__TASK DIRECTIONS__:
Start at the line in the entries below that contains "Task: Delete selected", stop at the line that contains "Viewport: 1070px width, 669px height.", and output exactly the lines in that span, both ends included.

__ENTRIES SUPPLIED__:
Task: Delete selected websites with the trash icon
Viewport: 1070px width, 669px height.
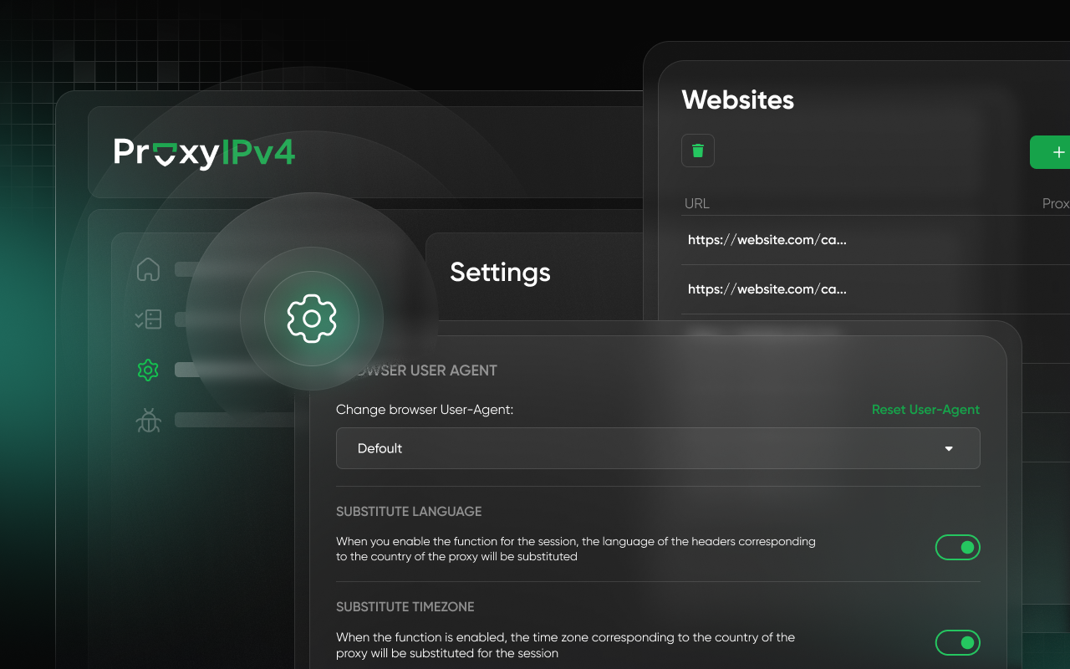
* * *
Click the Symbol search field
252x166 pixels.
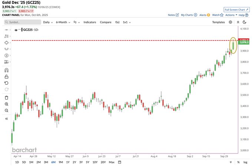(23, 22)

__SOLUTION TO THIS PROBLEM__:
Task: Delete selected websites with the trash icon
Viewport: 1070px width, 669px height.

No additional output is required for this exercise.